Bild: Geflüchtete aus Afghanistan landen mit einer Maschine aus Taschkent in F…
Berlin taz | Sabur M. gehört zu denen, die mit dem deutschen
Afghanistaneinsatz noch nicht abschließen konnten. Der Münchner hat
Verwandte in Kabul. Als ab Juni 2021 die Taliban immer mehr afghanische
Provinzen eroberten und Ortskräfte in die Hauptstadt flohen, stellte die
Familie fünf ihrer Wohnhäuser als Unterkunft zur Verfügung. Als die Taliban
am 16. August auch Kabul einnahm, mussten die Helfer selbst untertauchen:
Für die Islamisten, so M., sind seine Verwandten Kollaborateure des
Westens.
„Sie haben sich für unsere Interessen und Werte eingesetzt. Jetzt werden
sie im Stich gelassen“, sagt M. Einen Platz in deutschen Evakuierungsflügen
haben seine Verwandten nämlich nicht bekommen. Die Bundesregierung lehnt
ihre Aufnahme bis heute ab.
☆ ☆ ☆ ☆ ☆
#### AUFGABE
Warum mussten die Verwandten von Sabur M. laut dem Textauszug nach dem 16. August untertauchen? Antworte in ein bis drei Sätzen.

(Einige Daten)
☆ ☆ ☆ ☆ ☆
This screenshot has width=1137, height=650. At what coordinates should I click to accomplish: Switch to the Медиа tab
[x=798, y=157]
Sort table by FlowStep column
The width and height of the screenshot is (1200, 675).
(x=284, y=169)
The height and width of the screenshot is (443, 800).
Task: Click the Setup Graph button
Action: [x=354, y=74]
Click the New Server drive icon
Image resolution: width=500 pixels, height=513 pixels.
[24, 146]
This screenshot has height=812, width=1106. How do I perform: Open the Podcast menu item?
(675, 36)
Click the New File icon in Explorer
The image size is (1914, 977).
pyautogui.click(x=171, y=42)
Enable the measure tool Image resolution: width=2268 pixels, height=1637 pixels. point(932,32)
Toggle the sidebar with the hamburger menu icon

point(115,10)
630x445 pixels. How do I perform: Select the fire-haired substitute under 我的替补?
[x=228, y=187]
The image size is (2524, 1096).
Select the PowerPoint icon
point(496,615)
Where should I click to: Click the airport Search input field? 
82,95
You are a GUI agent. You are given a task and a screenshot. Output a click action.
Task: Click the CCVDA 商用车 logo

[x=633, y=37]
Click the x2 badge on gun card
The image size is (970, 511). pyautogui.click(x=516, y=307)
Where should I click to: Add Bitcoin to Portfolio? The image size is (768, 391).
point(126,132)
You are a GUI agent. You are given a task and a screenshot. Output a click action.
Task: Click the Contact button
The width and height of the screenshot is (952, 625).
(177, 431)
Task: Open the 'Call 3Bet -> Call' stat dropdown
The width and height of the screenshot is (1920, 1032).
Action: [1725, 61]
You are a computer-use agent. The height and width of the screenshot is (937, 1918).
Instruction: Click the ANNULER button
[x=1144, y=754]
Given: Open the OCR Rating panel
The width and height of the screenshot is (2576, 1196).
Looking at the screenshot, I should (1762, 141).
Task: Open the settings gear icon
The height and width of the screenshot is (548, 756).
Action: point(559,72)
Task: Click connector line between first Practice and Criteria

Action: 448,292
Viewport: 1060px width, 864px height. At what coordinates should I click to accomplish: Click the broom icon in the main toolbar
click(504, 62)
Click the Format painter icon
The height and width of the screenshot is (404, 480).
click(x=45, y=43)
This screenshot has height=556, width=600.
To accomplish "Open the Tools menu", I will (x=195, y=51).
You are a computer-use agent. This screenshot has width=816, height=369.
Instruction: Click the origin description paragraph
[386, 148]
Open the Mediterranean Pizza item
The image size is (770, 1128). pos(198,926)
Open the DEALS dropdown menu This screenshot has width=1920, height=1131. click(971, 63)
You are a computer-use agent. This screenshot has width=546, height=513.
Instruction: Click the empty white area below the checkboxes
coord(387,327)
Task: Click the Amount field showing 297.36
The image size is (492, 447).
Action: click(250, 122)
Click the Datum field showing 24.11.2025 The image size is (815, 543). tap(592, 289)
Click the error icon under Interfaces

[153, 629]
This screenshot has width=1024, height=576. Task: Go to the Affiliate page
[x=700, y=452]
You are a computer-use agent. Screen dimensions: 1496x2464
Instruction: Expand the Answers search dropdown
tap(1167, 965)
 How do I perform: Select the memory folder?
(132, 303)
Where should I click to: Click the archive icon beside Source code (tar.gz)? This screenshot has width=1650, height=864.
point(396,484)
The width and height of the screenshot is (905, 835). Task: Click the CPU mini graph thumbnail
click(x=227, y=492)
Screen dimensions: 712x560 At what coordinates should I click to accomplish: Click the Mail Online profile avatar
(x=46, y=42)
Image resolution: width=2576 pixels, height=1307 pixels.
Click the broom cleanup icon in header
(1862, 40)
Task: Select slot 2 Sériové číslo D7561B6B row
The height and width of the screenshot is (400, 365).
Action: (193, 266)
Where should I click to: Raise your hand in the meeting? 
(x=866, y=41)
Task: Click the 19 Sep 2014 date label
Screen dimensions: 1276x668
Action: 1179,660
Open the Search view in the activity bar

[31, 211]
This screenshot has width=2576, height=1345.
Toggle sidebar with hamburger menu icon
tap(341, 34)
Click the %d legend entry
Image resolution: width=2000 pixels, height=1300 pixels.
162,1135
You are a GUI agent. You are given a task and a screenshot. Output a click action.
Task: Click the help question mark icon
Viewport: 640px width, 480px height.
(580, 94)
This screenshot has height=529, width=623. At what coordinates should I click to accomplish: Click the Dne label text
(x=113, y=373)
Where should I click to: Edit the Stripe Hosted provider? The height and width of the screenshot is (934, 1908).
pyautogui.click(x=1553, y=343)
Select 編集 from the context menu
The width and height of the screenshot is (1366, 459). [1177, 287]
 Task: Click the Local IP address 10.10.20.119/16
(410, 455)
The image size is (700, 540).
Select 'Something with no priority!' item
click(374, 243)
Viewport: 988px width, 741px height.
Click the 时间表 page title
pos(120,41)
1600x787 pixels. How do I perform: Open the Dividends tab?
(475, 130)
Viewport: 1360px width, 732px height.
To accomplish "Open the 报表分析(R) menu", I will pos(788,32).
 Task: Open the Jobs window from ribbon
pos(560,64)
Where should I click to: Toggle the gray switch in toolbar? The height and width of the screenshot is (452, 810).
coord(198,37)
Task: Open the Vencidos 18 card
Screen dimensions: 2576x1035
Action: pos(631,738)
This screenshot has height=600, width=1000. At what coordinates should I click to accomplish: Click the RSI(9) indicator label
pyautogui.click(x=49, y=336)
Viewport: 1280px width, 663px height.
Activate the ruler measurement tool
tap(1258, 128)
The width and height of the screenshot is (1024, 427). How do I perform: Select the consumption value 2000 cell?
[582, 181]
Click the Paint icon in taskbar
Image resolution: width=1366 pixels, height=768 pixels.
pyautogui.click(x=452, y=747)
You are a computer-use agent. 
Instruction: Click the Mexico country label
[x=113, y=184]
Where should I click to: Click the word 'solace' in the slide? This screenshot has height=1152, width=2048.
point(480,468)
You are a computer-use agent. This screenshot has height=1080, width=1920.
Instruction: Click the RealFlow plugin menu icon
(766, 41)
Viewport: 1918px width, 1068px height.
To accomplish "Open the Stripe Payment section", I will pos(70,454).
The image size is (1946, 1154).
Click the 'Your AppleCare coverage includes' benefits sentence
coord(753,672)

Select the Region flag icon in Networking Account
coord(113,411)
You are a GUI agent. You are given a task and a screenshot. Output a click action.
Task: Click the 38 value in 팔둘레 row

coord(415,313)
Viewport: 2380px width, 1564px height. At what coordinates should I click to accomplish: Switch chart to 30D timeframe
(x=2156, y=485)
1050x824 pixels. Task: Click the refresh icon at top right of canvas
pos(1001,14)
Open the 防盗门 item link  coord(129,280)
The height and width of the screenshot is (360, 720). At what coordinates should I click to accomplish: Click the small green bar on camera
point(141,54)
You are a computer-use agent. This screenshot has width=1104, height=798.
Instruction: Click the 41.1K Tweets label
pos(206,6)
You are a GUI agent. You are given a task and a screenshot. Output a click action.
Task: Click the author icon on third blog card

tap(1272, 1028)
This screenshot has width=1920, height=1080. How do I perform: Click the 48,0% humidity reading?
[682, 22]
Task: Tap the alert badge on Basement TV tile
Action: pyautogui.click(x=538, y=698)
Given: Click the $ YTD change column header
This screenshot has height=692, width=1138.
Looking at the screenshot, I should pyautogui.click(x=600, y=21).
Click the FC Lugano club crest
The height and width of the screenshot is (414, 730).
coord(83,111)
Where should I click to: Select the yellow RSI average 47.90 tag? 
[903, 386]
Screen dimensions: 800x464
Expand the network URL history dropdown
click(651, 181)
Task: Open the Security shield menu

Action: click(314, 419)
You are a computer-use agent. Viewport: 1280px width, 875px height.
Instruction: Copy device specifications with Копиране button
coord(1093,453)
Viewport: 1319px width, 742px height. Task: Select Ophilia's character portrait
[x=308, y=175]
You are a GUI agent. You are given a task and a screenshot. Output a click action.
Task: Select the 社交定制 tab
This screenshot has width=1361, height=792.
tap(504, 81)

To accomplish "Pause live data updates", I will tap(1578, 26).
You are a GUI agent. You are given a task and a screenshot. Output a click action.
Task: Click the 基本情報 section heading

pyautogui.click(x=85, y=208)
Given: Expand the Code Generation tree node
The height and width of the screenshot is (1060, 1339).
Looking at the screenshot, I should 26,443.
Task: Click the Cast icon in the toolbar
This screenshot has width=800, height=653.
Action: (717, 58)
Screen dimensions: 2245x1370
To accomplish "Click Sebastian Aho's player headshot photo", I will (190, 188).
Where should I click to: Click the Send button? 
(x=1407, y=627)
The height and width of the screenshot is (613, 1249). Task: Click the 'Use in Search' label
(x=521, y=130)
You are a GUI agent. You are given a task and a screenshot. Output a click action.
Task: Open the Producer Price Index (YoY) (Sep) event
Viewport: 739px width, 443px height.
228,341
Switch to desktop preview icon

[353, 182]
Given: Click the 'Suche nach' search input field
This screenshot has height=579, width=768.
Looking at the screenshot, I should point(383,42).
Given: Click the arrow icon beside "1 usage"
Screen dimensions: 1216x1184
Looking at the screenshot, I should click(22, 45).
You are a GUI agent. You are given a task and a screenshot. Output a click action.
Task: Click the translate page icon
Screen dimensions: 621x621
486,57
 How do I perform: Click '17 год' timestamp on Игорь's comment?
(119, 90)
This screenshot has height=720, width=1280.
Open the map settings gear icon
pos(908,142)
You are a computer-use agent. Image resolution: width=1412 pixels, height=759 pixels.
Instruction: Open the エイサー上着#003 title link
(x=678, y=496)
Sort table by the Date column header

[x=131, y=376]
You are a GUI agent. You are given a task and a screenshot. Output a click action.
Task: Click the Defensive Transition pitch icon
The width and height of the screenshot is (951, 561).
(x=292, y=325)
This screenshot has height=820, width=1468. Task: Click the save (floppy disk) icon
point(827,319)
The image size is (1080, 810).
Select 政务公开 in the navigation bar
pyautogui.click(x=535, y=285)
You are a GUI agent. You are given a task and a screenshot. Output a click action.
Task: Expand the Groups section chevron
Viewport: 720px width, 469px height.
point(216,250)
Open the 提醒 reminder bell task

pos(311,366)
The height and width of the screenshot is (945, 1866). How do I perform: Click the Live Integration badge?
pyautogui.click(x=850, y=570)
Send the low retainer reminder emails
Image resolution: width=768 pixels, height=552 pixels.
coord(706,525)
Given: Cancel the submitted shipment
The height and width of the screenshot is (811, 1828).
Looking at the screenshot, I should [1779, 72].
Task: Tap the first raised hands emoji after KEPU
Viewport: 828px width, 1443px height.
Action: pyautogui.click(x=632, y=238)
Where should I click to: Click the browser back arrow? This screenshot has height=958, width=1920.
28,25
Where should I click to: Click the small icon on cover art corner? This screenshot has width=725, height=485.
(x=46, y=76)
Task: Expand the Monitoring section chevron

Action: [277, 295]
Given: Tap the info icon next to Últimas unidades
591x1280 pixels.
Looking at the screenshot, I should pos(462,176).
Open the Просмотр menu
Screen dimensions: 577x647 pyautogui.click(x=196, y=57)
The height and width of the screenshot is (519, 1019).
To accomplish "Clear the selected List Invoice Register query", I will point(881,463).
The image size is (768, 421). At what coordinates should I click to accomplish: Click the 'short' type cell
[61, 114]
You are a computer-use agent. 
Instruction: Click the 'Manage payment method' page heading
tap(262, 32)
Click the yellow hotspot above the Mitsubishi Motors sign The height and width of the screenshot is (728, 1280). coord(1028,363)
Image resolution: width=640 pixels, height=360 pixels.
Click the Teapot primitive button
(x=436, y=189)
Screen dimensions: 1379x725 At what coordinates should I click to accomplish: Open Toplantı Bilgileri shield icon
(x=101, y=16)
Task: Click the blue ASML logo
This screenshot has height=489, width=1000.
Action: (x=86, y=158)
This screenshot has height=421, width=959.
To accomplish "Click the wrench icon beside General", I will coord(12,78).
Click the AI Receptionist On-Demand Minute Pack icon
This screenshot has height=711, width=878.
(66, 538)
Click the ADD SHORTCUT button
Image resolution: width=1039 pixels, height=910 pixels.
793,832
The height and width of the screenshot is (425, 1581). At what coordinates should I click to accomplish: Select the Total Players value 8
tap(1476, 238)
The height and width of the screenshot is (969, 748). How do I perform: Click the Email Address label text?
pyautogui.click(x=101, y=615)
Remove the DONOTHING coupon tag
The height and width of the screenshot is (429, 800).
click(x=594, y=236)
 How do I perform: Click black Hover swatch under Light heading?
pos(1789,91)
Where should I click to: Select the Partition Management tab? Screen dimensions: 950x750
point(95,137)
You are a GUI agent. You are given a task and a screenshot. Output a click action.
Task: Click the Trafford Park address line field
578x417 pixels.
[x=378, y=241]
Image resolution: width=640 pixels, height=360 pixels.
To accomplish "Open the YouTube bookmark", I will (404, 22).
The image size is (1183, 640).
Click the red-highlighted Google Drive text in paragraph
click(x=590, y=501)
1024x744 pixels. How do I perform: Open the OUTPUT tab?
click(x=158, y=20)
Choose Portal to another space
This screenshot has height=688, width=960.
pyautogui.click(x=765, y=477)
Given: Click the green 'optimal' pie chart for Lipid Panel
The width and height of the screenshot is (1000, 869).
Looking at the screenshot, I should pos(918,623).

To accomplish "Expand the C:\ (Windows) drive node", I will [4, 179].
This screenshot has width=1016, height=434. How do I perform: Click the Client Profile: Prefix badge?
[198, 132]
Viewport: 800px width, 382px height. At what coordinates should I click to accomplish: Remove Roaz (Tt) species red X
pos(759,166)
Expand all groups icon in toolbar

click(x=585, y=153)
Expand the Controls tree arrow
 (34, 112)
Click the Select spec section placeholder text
☆ ☆ ☆ ☆ ☆
#### ANTWORT
Laut Sabur M. gelten seine Verwandten für die Islamisten als Kollaborateure des Westens. Deshalb mussten sie untertauchen, als die Taliban am 16. August auch Kabul einnahmen.